___ LISTED RECORDS ___
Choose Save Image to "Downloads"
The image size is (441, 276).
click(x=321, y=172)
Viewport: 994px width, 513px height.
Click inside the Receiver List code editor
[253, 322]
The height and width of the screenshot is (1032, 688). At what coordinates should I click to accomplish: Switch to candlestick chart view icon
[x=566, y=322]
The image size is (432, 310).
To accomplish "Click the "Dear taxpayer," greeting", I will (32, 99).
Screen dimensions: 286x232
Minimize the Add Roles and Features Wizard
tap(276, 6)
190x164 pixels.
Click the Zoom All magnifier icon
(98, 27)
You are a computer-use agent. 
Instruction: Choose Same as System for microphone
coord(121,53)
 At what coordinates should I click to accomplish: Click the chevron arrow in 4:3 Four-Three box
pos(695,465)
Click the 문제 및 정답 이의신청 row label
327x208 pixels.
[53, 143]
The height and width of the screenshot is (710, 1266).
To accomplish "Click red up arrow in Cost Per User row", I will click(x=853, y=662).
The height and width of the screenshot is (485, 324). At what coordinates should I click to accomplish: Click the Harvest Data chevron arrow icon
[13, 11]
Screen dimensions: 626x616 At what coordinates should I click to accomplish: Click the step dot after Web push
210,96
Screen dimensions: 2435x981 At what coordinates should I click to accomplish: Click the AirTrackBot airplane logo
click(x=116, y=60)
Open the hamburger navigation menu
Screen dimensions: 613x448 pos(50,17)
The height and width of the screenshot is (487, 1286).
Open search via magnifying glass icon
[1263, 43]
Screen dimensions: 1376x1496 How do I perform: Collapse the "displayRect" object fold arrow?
___
Give all of the entries again, exactly.

Choose Save Image to "Downloads"
The image size is (441, 276).
click(x=321, y=172)
Viewport: 994px width, 513px height.
Click inside the Receiver List code editor
[253, 322]
The height and width of the screenshot is (1032, 688). At what coordinates should I click to accomplish: Switch to candlestick chart view icon
[x=566, y=322]
The image size is (432, 310).
To accomplish "Click the "Dear taxpayer," greeting", I will (32, 99).
Screen dimensions: 286x232
Minimize the Add Roles and Features Wizard
tap(276, 6)
190x164 pixels.
Click the Zoom All magnifier icon
(98, 27)
You are a computer-use agent. 
Instruction: Choose Same as System for microphone
coord(121,53)
 At what coordinates should I click to accomplish: Click the chevron arrow in 4:3 Four-Three box
pos(695,465)
Click the 문제 및 정답 이의신청 row label
327x208 pixels.
[53, 143]
The height and width of the screenshot is (710, 1266).
To accomplish "Click red up arrow in Cost Per User row", I will click(x=853, y=662).
The height and width of the screenshot is (485, 324). At what coordinates should I click to accomplish: Click the Harvest Data chevron arrow icon
[13, 11]
Screen dimensions: 626x616 At what coordinates should I click to accomplish: Click the step dot after Web push
210,96
Screen dimensions: 2435x981 At what coordinates should I click to accomplish: Click the AirTrackBot airplane logo
click(x=116, y=60)
Open the hamburger navigation menu
Screen dimensions: 613x448 pos(50,17)
The height and width of the screenshot is (487, 1286).
Open search via magnifying glass icon
[1263, 43]
Screen dimensions: 1376x1496 How do I perform: Collapse the "displayRect" object fold arrow?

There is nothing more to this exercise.